Something that I have never been able to understand is why so many folks, large and small, are obsessed with the supernatural. Some of it is the taste fairy thing. While many are intrigued by love stories and thwarted romances, a huge number find ghosts and scary stuff entertaining.

Through my experience in education, I have been fascinated by the connection between many kids and the spine-chilling. Every one of them has a tale of horror and unexplained phenomena. Mom, cousin, aunt, brother, grandma or next door neighbor has either seen, heard or found evidence of some form of paranormal.

Trying to explain it, I identify several possible reasons. Kids often want to outdo parents, teachers and peers. It may simply be convenient to do so in realms for which there is no scientific, hard proof.

Another possibility is the inherent unpredictability of the supernatural. We spend countless hours with the finite in the form of math, spelling, history and science. All of these have immutable explanations. Perhaps some of us have need for worlds that defy traditional descriptions.

Or it may be that it’s simply fun to be scared.
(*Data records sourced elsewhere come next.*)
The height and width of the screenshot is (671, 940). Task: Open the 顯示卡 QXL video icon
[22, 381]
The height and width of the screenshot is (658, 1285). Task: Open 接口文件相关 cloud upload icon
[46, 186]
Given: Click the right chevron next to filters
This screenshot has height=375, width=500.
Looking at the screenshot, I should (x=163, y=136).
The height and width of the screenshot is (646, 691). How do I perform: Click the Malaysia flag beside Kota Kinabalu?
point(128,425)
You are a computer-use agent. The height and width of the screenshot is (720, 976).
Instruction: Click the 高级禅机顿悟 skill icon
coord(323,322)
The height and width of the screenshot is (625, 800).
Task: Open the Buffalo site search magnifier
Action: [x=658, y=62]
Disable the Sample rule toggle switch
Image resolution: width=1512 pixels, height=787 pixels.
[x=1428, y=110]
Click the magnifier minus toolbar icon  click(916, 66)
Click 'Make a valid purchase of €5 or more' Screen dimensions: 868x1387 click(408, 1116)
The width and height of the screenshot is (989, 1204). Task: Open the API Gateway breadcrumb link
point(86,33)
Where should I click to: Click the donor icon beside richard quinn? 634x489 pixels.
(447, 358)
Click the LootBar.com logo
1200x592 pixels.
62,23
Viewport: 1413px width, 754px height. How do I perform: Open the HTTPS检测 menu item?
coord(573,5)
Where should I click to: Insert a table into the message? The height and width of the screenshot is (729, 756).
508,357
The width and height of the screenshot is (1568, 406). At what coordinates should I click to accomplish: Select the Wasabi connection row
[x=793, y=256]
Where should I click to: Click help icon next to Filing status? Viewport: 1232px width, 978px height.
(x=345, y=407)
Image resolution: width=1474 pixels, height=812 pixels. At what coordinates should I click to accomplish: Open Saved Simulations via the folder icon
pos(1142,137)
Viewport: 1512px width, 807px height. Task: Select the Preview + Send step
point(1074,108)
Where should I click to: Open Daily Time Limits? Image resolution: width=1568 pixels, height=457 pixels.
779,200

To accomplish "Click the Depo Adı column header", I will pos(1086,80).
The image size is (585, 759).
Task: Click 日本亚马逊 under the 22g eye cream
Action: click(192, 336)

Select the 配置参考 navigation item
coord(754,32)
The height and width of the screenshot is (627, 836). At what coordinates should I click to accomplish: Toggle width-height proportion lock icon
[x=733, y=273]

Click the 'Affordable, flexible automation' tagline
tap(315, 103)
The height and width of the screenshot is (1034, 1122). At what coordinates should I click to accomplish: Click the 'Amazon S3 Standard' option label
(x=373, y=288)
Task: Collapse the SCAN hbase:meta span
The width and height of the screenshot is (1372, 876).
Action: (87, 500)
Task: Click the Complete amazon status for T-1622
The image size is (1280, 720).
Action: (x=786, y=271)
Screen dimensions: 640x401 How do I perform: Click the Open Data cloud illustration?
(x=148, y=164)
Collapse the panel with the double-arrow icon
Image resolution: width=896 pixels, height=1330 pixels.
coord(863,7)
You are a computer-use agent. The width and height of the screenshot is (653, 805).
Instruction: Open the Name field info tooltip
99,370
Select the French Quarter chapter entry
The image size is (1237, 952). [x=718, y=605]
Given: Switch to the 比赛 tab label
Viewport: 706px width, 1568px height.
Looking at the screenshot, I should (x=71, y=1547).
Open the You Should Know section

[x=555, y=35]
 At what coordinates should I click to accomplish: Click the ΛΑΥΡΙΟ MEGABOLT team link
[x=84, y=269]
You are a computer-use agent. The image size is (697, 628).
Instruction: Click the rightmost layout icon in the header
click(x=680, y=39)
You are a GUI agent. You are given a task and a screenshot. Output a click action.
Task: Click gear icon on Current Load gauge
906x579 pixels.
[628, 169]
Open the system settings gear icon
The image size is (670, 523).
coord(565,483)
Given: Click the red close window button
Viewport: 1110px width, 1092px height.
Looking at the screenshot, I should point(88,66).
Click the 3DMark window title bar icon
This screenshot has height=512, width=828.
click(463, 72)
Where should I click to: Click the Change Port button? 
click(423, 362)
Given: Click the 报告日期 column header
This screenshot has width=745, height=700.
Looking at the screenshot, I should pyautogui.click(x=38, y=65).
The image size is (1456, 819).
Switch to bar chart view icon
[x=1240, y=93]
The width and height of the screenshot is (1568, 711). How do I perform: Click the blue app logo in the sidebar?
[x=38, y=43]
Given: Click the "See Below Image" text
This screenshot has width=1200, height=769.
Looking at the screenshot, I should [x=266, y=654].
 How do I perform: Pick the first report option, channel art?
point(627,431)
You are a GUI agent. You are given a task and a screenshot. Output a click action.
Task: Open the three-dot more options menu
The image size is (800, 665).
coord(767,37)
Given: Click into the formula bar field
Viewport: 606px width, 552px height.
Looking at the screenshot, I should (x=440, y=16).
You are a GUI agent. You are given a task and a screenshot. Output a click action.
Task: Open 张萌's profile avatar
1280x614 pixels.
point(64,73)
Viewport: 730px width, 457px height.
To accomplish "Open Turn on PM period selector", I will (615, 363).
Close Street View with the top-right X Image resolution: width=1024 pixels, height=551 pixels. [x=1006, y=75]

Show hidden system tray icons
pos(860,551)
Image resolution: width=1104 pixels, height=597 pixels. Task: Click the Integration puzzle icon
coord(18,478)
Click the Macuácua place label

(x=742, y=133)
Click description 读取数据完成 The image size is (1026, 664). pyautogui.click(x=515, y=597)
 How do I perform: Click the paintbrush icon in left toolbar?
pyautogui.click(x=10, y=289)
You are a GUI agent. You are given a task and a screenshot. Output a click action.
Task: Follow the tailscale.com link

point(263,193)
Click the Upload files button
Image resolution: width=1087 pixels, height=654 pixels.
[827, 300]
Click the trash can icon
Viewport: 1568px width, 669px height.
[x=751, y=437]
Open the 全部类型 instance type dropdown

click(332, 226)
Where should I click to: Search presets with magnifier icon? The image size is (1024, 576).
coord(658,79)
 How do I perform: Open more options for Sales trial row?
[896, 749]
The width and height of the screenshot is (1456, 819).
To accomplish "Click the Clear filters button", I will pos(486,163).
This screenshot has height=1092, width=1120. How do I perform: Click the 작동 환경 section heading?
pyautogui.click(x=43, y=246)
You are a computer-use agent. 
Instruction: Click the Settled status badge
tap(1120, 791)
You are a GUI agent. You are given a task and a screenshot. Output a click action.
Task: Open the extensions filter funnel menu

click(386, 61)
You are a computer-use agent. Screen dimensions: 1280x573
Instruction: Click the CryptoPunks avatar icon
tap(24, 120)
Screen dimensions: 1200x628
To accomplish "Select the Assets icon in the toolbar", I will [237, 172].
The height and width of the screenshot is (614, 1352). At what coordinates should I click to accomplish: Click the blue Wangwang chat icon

Many never outgrow the adrenalin associated with being frightened. One student reported that she loves “mystery in my world.” Another indicated, “It’s creepy and it’s cool to watch.”

Horror is entertaining, in small quantities. As one who dabbles in fiction and concentrates on non-fiction, horror is not my preferred genre. However, if I run out of good topics in the classroom setting, it will always be provocative and attention-grabbing to bring up horror. Maybe we all need a bit of scary and unexplainable in our worlds. Shalom.